The final day of our cruise had arrived, and the ship was busy with people coming and going as passengers disembarked and were ferried to the stations or the airports depending on the next leg of their journey. For us, we were catching a train to Nimes, and because our departure time wasn’t until 11:00 am, it gave me an opportunity to go back and visit Avignon briefly.
Of course, this being a Sunday, nothing was open apart from churches and the odd café. It certainly was a change from earlier in the week when the narrow streets had been wall to wall people.
I got my bearings and made my way up the hill to the main attraction – the Palace of the Popes. It too was closed, but being deserted, it made it quite easy for me to get plenty of good photos without hoards of tourists around.
If you’re like me, and don’t know a lot about the history of Catholicism, then you too might be surprised to learn that for a period of 67 years (1309-1376), the papacy ruled from Avignon rather than Rome, after Pope Clement V decided to move the seat of supreme power of the Holy Roman Empire there for reasons of politics and safety. In fact, when Pope Gregory XI (the last French Pope) moved the papacy back to Rome in 1376, his death less than two years later triggered a schism within the church that saw an Italian Pope elected in Rome, while French Popes (or “Antipopes”) still continued to rule in Avignon. This continued until the death of Antipope Benedict XIII in 1423, after which his appointed successor abdicated in favour of the Pope in Rome and the church was reunited under the one papacy.
Given the turmoil of the years of the Avignon papacy, it’s not surprising that the Palace of the Popes (the Palais des Papes) was a veritable fortress, built on a natural rock outcrop with walls 17-18 feet thick.
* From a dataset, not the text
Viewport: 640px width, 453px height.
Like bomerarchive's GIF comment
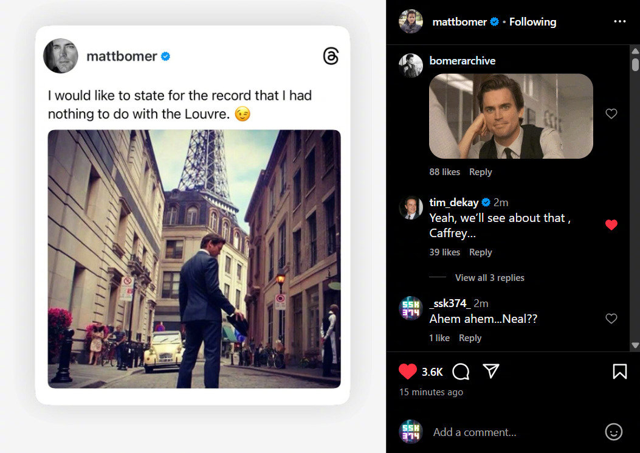pyautogui.click(x=611, y=114)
Although the Palais remained under papal control for over 350 years afterwards, it gradually deteriorated despite a restoration in 1516. When the French Revolution broke out in 1789 it was already in a bad state and it was seized and sacked by revolutionary forces. The Palais was subsequently taken over by the Napoleonic French state for use as a military barracks and prison. Today it is a museum.
After walking around the Palais and admiring the commanding views it offered of the surrounding Rhône Valley, I made my way back to the centre of town, past the commanding Hôtel de Ville and back down to the river.
After heading back down through the city gates, I headed to the right, following the wall around to an original drawbridge with a gate connecting on to the Pont Saint-Bénézet bridge, otherwise known as the Pont d’Avignon. I say famous, because apparently everyone else in the world except me has heard the French song about this bridge – which is probably a good thing – because whenever you mention the bridge people immediately start singing the song, all the while complaining about how annoying the song is. In fact so famous, and so annoying is the song “Sur le Pont d’Avignon” that even the Wiggles have covered it. I kid you not.
Construction of the stone bridge that replaced an earlier wooden one began in 1234 and consisted of 22 arches and 21 piers that spanned the entire floodplain of the Rhône. For centuries, arches would collapse during times of flood and needed to be rebuilt, until the time of the 17th century when the costs of rebuilding outweighed the usefulness of the bridge. Today there are only four arches remaining.
The morning was starting to heat up again after some overnight rain, and with our departure time fast approaching I retraced my steps back along the quay and returned to the SS Catherine for the final time.